Ia mengingatkan agar orang percaya tidak hanya berkata, “Tuhan kalau mau menolong silakan,” tetapi belajar memiliki keyakinan bahwa Tuhan sanggup bekerja dalam segala keadaan.

Tuhan Mengizinkan Proses untuk Memperbesar Kapasitas

Menurut Pastor Jonathan, masalah yang Tuhan izinkan bukan bertujuan menghancurkan manusia, tetapi memperbesar kapasitasnya. Melalui proses kehidupan, seseorang dapat menjadi lebih dewasa, memiliki pengalaman, dan semakin kuat dalam iman.

“Yang tadinya tidak terpikir menjadi terpikir. Yang tadinya tidak punya jam terbang menjadi punya pengalaman. Kesulitan bisa membuat seseorang menjadi dewasa,” ujarnya.

Ia mencontohkan kisah Daud yang tetap setia sebagai seorang gembala sebelum akhirnya Tuhan mengangkatnya menjadi raja. Daud tidak meremehkan perkara kecil. Ia bertanggung jawab menjaga domba-dombanya, dan kesetiaan dalam perkara kecil tersebut menjadi bagian dari proses Tuhan membentuk dirinya.

Salah satu pesan penting dari kisah janda dalam 2 Raja-raja 4 adalah perintah Elisa agar ia mengumpulkan tempayan-tempayan kosong. Pastor Jonathan menjelaskan bahwa tempayan kosong menggambarkan hati manusia yang harus disiapkan sebelum menerima sesuatu dari Tuhan.

“Kita harus mengosongkan kekhawatiran, ketakutan, kemarahan, kekecewaan, dan hal-hal yang menghalangi pekerjaan Tuhan dalam hidup kita,” katanya.

Menurutnya, sering kali manusia meminta berkat Tuhan tetapi tidak memiliki ruang untuk menerimanya karena hatinya masih penuh dengan beban. Ketika hati sudah siap, Tuhan dapat mengisi dengan hikmat, kekuatan, sukacita, dan pertolongan-Nya.
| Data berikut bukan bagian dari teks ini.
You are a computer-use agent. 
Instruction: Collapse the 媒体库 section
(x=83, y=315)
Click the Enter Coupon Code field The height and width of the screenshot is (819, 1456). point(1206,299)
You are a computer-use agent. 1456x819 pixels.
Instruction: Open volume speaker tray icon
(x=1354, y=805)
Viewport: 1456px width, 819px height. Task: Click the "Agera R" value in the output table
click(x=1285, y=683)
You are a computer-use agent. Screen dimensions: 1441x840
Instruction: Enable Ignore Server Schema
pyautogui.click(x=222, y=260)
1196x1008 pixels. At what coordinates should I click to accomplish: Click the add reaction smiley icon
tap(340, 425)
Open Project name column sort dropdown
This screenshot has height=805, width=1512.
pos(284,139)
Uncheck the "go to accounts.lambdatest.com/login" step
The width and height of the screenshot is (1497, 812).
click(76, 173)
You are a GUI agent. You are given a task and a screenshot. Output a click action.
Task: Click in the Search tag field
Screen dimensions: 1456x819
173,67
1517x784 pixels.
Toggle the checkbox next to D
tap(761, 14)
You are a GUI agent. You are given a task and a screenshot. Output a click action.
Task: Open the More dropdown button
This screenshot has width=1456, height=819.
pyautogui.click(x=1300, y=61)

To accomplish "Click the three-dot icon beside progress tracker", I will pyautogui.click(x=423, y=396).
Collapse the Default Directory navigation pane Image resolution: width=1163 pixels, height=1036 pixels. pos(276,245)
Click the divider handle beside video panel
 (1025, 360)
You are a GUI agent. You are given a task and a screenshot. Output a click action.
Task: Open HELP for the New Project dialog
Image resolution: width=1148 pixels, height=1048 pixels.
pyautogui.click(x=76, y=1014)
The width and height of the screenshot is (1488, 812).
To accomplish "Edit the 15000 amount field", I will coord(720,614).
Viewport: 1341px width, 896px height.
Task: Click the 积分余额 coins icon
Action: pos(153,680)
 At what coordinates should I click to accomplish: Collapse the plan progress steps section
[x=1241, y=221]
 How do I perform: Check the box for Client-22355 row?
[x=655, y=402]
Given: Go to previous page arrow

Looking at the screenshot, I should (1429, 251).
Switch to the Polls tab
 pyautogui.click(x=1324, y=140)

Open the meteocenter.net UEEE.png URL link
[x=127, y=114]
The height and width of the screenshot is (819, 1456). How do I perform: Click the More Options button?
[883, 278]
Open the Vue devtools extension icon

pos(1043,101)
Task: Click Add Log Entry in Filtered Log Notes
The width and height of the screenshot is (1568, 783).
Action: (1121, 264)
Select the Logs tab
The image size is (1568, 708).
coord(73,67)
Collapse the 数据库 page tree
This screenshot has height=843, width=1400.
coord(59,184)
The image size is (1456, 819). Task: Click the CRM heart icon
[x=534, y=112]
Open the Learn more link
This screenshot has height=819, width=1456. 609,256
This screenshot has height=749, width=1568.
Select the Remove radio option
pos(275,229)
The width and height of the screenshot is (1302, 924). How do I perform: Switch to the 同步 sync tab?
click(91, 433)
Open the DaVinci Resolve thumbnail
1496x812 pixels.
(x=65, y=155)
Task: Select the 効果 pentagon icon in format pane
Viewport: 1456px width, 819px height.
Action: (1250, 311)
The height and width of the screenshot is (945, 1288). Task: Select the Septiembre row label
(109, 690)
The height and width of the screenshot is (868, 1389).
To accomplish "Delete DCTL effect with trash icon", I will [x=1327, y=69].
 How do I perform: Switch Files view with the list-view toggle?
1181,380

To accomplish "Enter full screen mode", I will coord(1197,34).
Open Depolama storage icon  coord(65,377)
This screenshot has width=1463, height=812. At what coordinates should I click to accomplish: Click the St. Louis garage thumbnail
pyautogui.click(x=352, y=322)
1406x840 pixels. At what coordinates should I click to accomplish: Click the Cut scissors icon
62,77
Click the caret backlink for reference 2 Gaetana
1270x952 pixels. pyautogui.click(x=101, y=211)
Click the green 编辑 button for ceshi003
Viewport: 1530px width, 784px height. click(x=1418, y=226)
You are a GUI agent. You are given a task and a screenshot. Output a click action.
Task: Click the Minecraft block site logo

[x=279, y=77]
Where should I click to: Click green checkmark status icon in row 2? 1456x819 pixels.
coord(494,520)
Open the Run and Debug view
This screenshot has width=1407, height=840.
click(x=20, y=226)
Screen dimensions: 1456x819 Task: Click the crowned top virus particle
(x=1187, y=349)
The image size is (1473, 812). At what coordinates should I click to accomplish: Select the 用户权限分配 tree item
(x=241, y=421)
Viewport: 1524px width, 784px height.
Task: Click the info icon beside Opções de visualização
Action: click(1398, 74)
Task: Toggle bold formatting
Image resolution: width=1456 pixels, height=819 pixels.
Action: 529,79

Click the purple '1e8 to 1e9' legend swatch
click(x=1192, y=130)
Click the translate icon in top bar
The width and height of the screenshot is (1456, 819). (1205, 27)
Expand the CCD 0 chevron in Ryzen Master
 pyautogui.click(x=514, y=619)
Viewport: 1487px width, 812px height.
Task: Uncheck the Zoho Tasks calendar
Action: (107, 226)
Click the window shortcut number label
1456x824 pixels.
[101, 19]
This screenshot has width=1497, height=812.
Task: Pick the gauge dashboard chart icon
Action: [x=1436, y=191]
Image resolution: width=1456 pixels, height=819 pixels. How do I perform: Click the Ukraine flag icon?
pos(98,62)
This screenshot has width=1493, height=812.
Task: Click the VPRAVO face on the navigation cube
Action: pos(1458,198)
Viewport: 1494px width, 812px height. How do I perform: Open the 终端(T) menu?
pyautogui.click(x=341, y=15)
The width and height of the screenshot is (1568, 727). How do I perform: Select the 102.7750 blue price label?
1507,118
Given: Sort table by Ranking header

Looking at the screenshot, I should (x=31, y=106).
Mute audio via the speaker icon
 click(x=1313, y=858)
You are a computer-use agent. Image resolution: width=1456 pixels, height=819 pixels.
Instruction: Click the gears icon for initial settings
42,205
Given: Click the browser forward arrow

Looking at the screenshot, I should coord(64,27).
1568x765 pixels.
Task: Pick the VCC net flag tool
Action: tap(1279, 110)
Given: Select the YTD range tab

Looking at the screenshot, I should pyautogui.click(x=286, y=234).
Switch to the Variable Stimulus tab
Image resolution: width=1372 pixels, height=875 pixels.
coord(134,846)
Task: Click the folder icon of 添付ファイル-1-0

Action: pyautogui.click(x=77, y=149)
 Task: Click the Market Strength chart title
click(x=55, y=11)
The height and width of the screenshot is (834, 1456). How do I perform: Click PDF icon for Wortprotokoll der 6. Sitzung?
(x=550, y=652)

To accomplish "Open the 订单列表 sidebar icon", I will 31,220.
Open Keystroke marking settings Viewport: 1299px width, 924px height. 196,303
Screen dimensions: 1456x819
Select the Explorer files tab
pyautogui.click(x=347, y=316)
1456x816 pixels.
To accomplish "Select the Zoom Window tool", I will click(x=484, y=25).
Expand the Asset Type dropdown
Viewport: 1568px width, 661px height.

Dari kisah janda tersebut, Pastor Jonathan mengambil tiga pelajaran penting:

  1. Menutup pintu dari hal-hal yang menghambat visi Tuhan

    Manusia perlu berhati-hati terhadap suara-suara negatif yang membuatnya kehilangan iman.

  2. Mendekat kepada orang-orang yang membawa pertumbuhan

    Lingkungan yang benar dapat membantu seseorang berjalan sesuai tujuan Tuhan.

  3. Terus menuang apa yang Tuhan sudah percayakan

    Jangan berhenti melakukan yang terbaik hanya karena hasil belum terlihat.

“Orang boleh tidak menghargai apa yang kita lakukan, tetapi Tuhan melihat iman kita. Terus menuang, terus bekerja, terus percaya,” ungkapnya.

Kemenangan Dimulai dari Hati yang Percaya

Di akhir perbincangan, Pastor Jonathan mengingatkan bahwa kemenangan sejati bukan hanya tentang keberhasilan materi, tetapi dimulai dari kemenangan iman.

“Sehabis-habisnya engkau, engkau akan mengalami kemenangan. Yang penting kemenangan imanmu terlebih dahulu, sisanya minyak itu akan terus tertuang,” pesannya.

Melalui lagu “Minyak Dalam Buli”, setiap pendengar diajak untuk percaya bahwa tidak ada keadaan yang terlalu kosong bagi Tuhan untuk dipulihkan. Apa yang terlihat kecil di tangan manusia dapat menjadi sesuatu yang besar ketika diserahkan kepada Tuhan.

Sebab bagi Tuhan, hati yang siap, iman yang percaya, dan kesetiaan dalam perkara kecil adalah tempat di mana mujizat dapat dinyatakan.